Mohamed Ameen Dabhelia – 2017/03/14
The Institute of Race Relations says South African’s can learn from foreign nationals.
In a report published yesterday, it claims that most refugees and immigrants who come to South Africa do not only seek a better life, but manage to do so.
Sadly, unemployed, disgruntled South African citizens don’t seem quite happy about this.
Following recent violent xenophobic attacks on foreign nationals in the country, reports are emerging over a proposed amendment to the Refugee Act, including setting up “camps” close to borders; however, analysts are predicting this might aggravate xenophobia towards asylum seekers rather than provide much-needed relief.
In the report labelled, ‘South Africa’s Immigrants – Building a New Economy’, it reads “At 14.6% the unemployment among foreign immigrants is roughly half to a third of the local unemployment rate. Furthermore, they make up 11% of South Africa’s working population, and they make a huge contribution to the South African economy through providing goods and services, paying rent and buying from South African wholesalers.”
Radio Islam spoke to the IRR’s Mienke Marie Steytler, who says that xenophobia is misplaced and misunderstood.

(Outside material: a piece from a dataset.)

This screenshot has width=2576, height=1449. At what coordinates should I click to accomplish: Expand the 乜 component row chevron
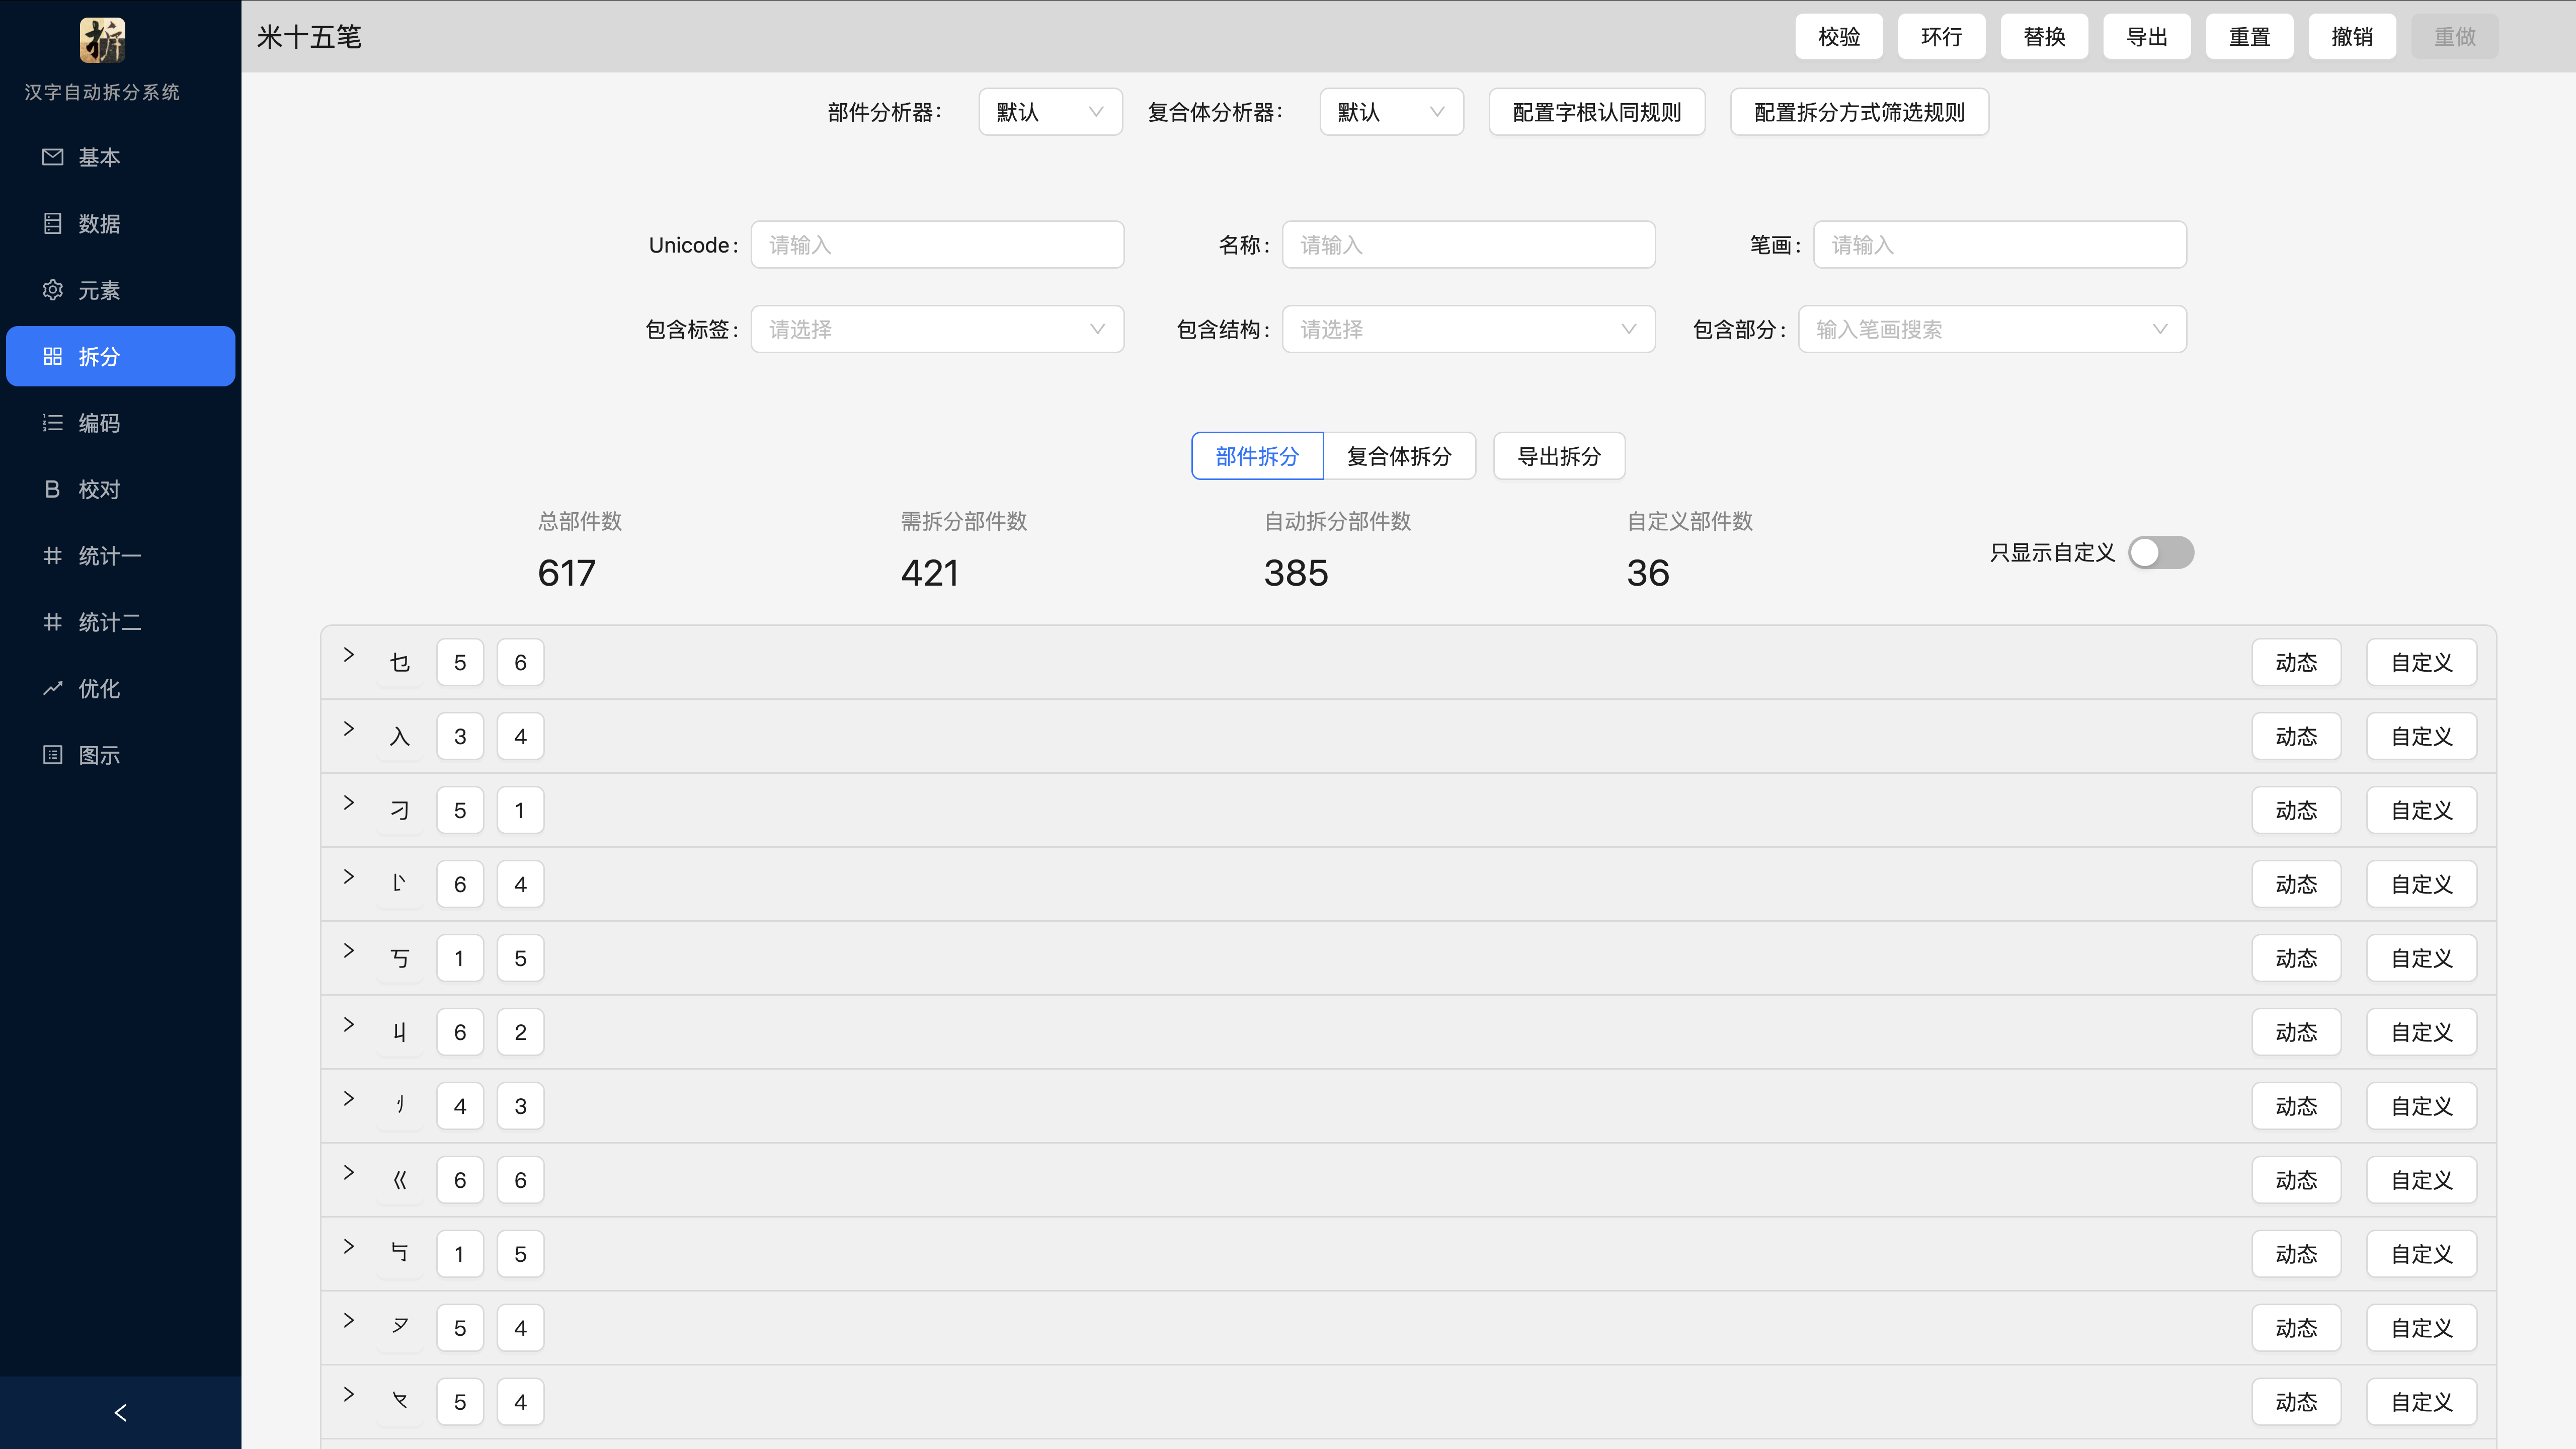348,655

“These people come from countries where their economies are not working; governments are not functioning, so they are forced to make a change.”
South Africans who are inflicting these violent xenophobic assaults on foreign nationals, should put themselves in the shoes of an ‘immigrant’, perhaps this could open their eyes and narrow minded trains of thought.
Streytler says one of the main reasons foreign nationals flock to SA is that they are looking for a better life and also a means of supporting their families back home.
“South African policy makers can learn from this, these bubbles and pockets of prosperity that these traders live in, it’s amazing to see these mini economies happening.”
One prime examples of a bustling mini economy is ‘Little Ethiopia’ in Johannesburg’s inner city.
So, with immigrants becoming the new kings of Spaza Shops in South Africa, what are they doing differently compared to local shop owners?
According to the report: “Immigrant traders generate their own start-up capital, newcomers entering the various social networks start at the bottom, working for little or nothing in someone else’s spaza until they prove themselves, at which point they’ll be granted a share of the profits or be invited to join a partnership that typically runs several spaza stores.”
“Immigrant traders are thrifty. They sleep and eat in the back of their shops, cutting overheads to the bone, and save every cent until they’re positioned to enter a partnership.”
“Immigrant traders work hard. They rise before dawn to sweep their shops and restock their shelves, open their doors at six or seven, and stay open for at least 14 hours, seven days a week.”
“Immigrant traders offer excellent value for money. They’re on their cell phones all day, sharing information about what’s on special at the wholesalers. When they spot something interesting, they call their buddies; hire a bakkie and race off to buy a load of it.”
“Immigrant traders provide convenience. The cost of transport is a painful factor in the lives of the township poor. Supermarkets are typically three to five kilos away, while the spaza is mostly literally on your doorstep.”
“Immigrant traders are brave. They come to South Africa to make money, not friends.”
And finally, some immigrant traders bend the rules.
Rian Malan, author of the report and IRR research fellow says in the report that: “If the ANC is to turn South Africa into a ‘nation of entrepreneurs, not job seekers’, policy makers can learn from the example of immigrants to boost entrepreneurship.”